§ **WHAT YOU WILL DO**:
Every entry below should be printed exactly, without its images.

[Collected data]
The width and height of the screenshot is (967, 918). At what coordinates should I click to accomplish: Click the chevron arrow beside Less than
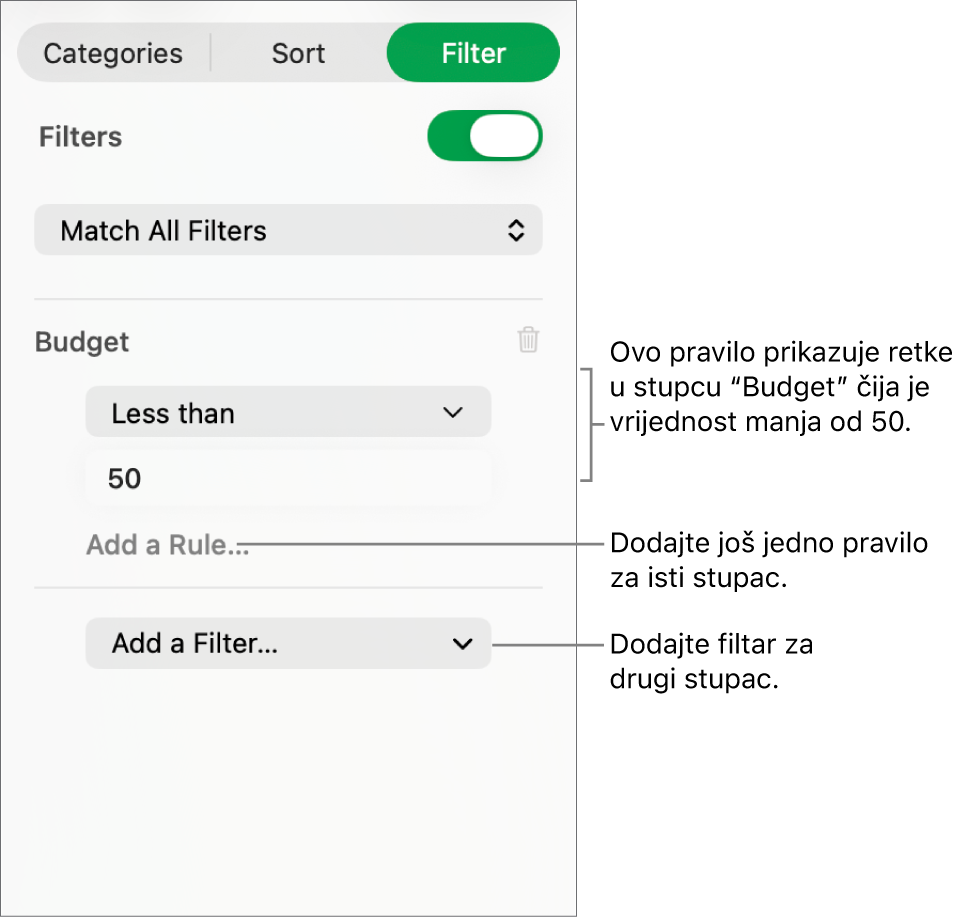tap(454, 413)
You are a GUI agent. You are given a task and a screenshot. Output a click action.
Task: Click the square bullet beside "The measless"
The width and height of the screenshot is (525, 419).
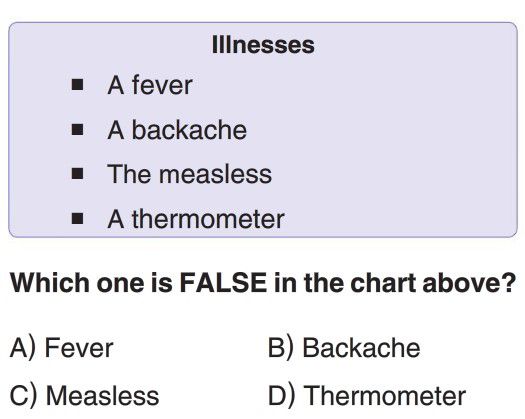point(77,173)
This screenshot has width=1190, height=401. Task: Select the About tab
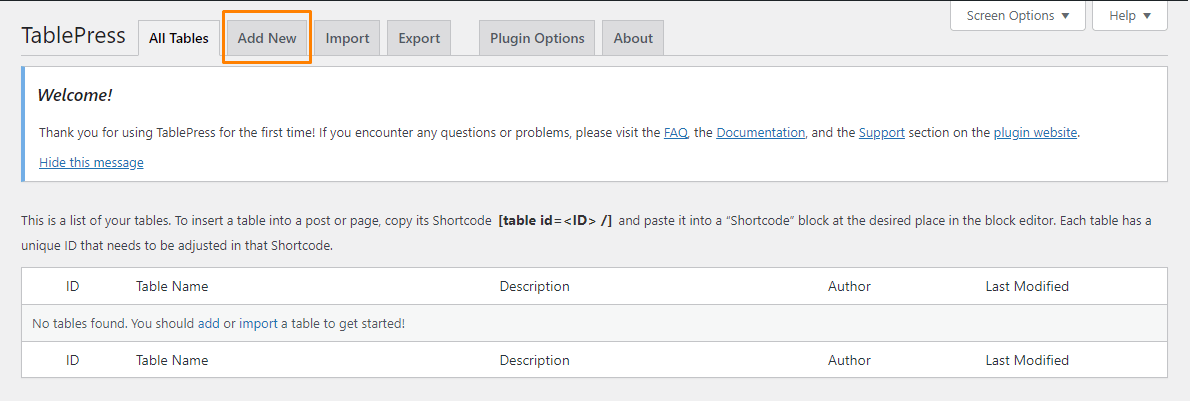(x=633, y=38)
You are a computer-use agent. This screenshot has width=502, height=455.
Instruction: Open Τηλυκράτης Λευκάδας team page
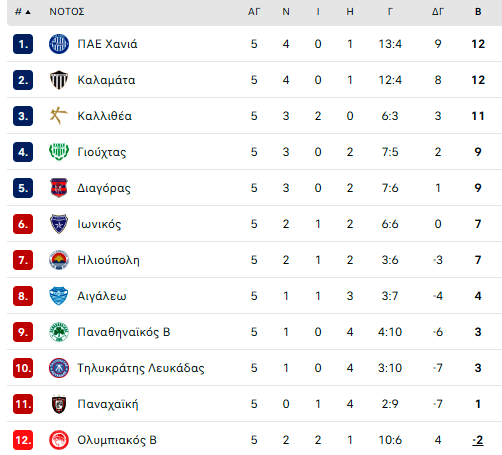[x=141, y=368]
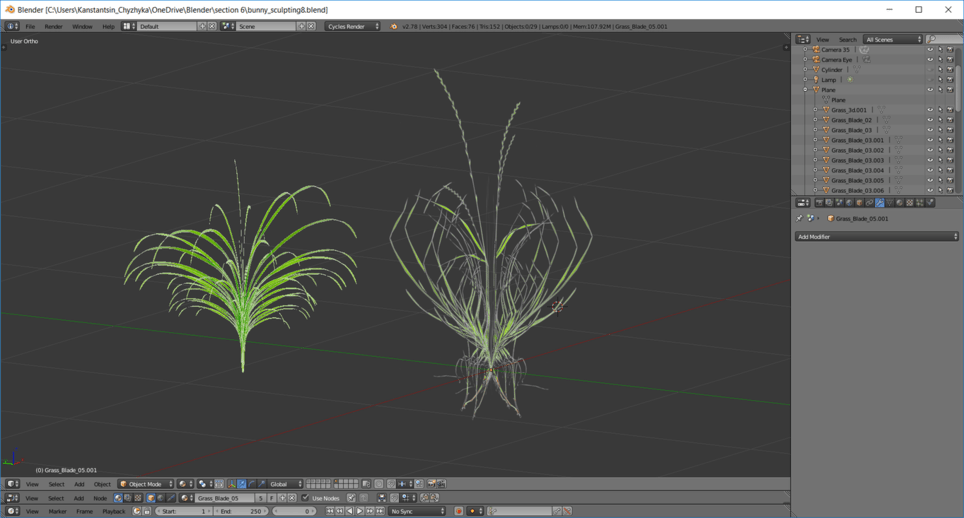Viewport: 964px width, 518px height.
Task: Toggle the Use Nodes checkbox
Action: 305,498
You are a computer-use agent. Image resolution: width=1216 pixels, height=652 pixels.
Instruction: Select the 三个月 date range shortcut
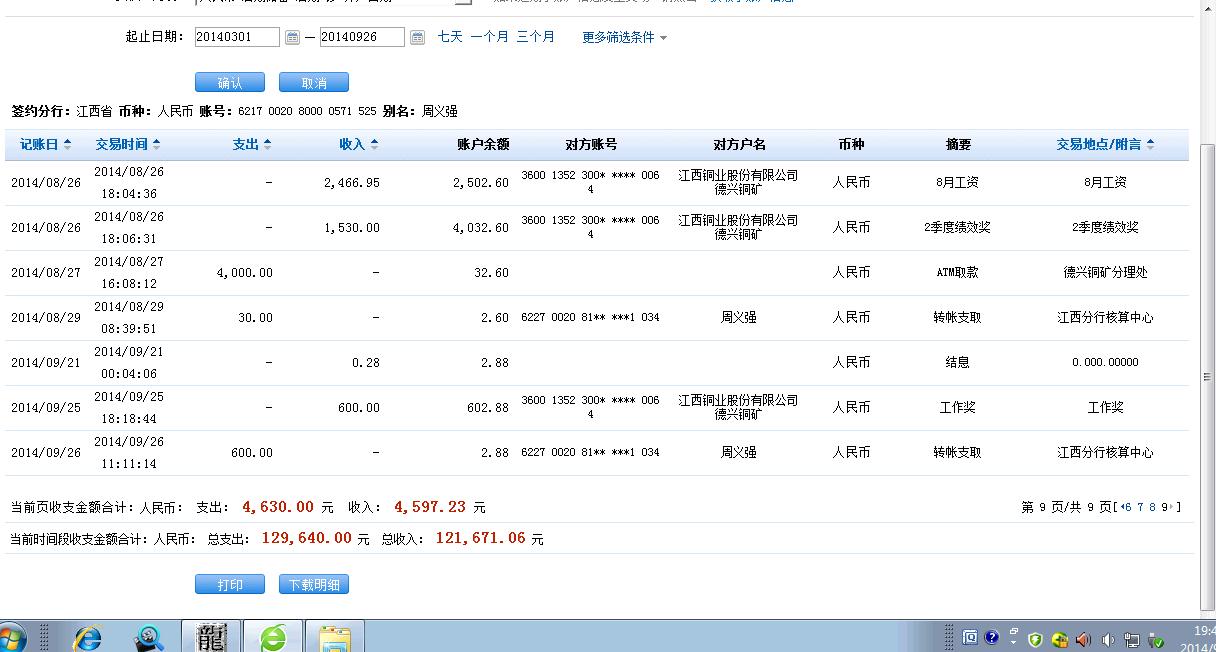535,36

§ **WORKED SOLUTION**:
The width and height of the screenshot is (967, 918). At what coordinates should I click to accomplish: Click the chevron arrow beside Less than
tap(454, 413)
You are a GUI agent. You are given a task and a screenshot. Output a click action.
Task: Click the square bullet beside "The measless"
The width and height of the screenshot is (525, 419).
point(77,173)
This screenshot has width=1190, height=401. Task: Select the About tab
(x=633, y=38)
You are a computer-use agent. This screenshot has width=502, height=455.
Instruction: Open Τηλυκράτης Λευκάδας team page
[x=141, y=368]
Viewport: 964px width, 518px height.
Task: Toggle the Use Nodes checkbox
Action: 305,498
You are a computer-use agent. Image resolution: width=1216 pixels, height=652 pixels.
Instruction: Select the 三个月 date range shortcut
535,36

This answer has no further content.